-- To do --
Skip every picture and copy only the lines from the one containing "Screen dimensions: 1340x659" to the final line of the records below.
Segment Start: Recorded information
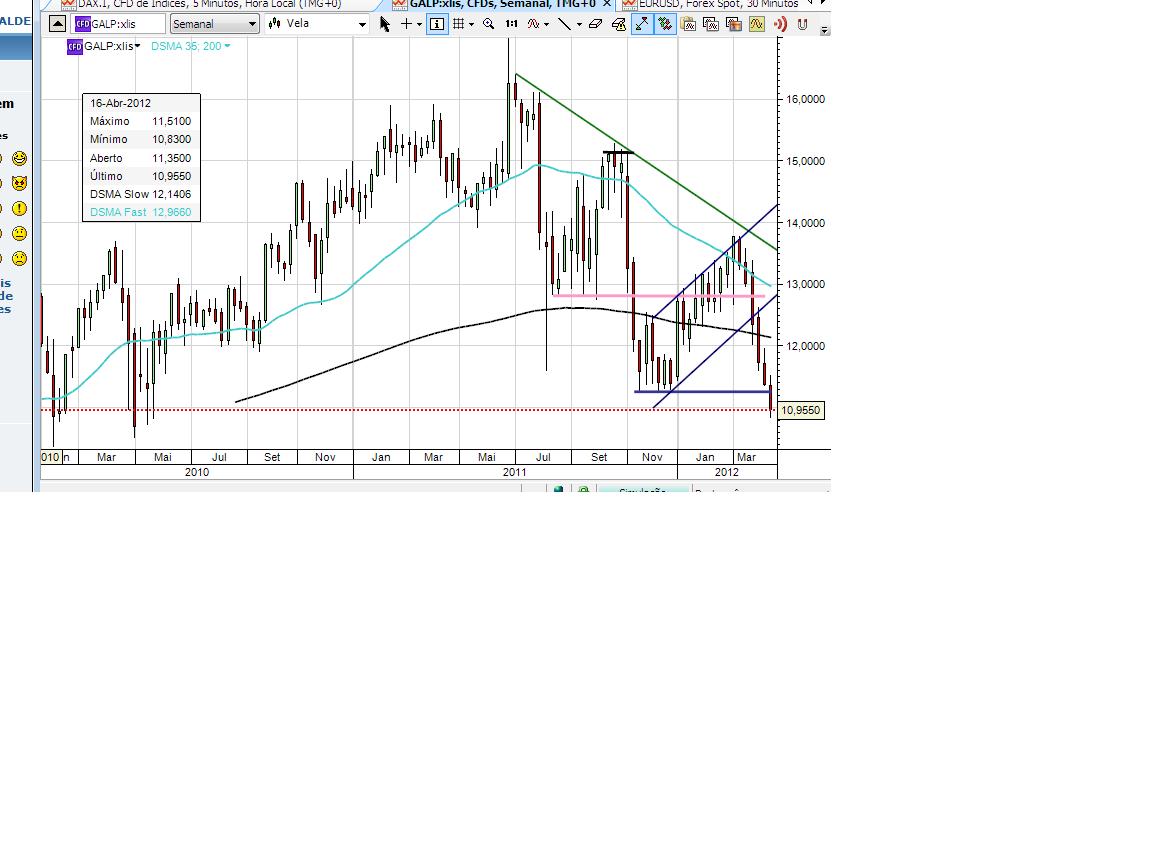Switch to the EURUSD Forex Spot tab
The width and height of the screenshot is (1152, 864).
click(710, 4)
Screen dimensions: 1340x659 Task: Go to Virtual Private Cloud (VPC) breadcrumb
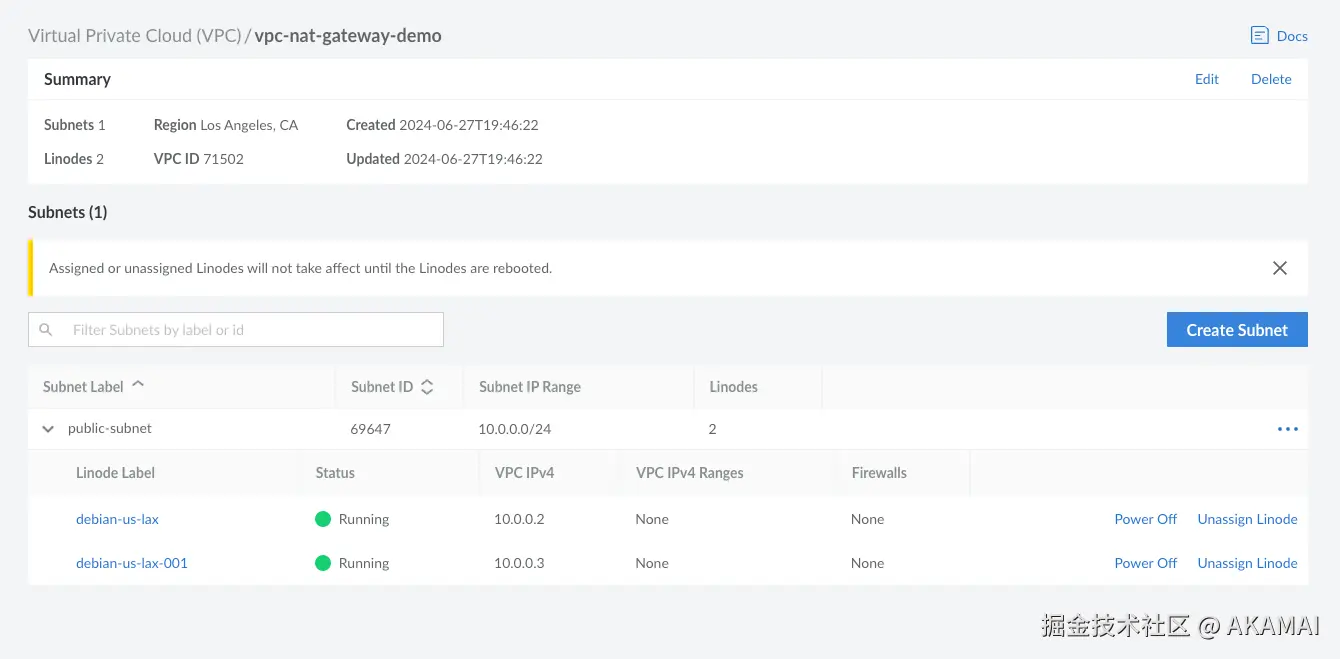click(x=134, y=36)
Segment End: Recorded information
-- Response for this exercise --
Screen dimensions: 1340x659 Task: Go to Virtual Private Cloud (VPC) breadcrumb
click(x=134, y=36)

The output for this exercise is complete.